§ **Do this**: Select each line of the material that contains the string "height", matching case exactly.

§ **Material for the task**:

————

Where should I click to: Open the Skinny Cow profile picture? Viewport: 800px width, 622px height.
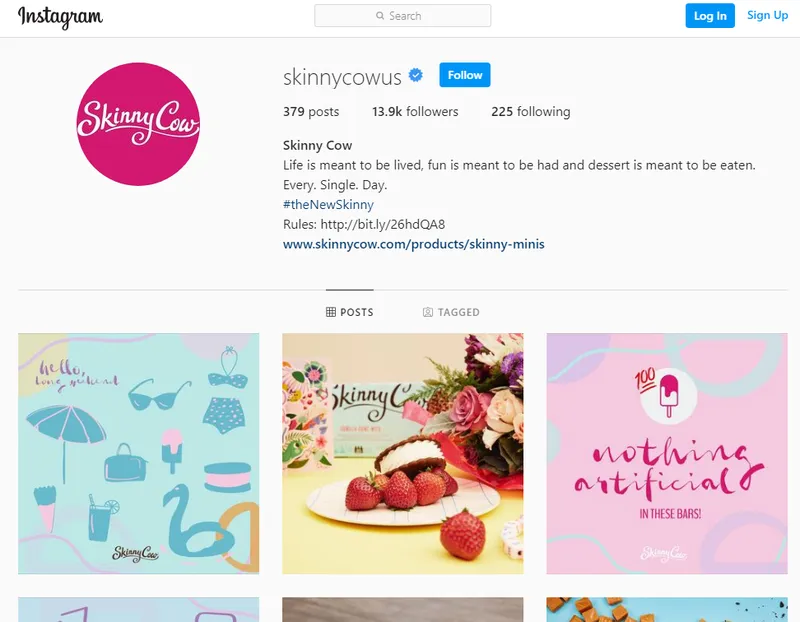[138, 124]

————

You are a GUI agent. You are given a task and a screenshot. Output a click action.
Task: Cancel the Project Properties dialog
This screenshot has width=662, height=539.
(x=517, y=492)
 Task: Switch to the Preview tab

————

§ **Result of the exercise**:
Where should I click to: Open the Skinny Cow profile picture? Viewport: 800px width, 622px height.
This screenshot has width=662, height=539.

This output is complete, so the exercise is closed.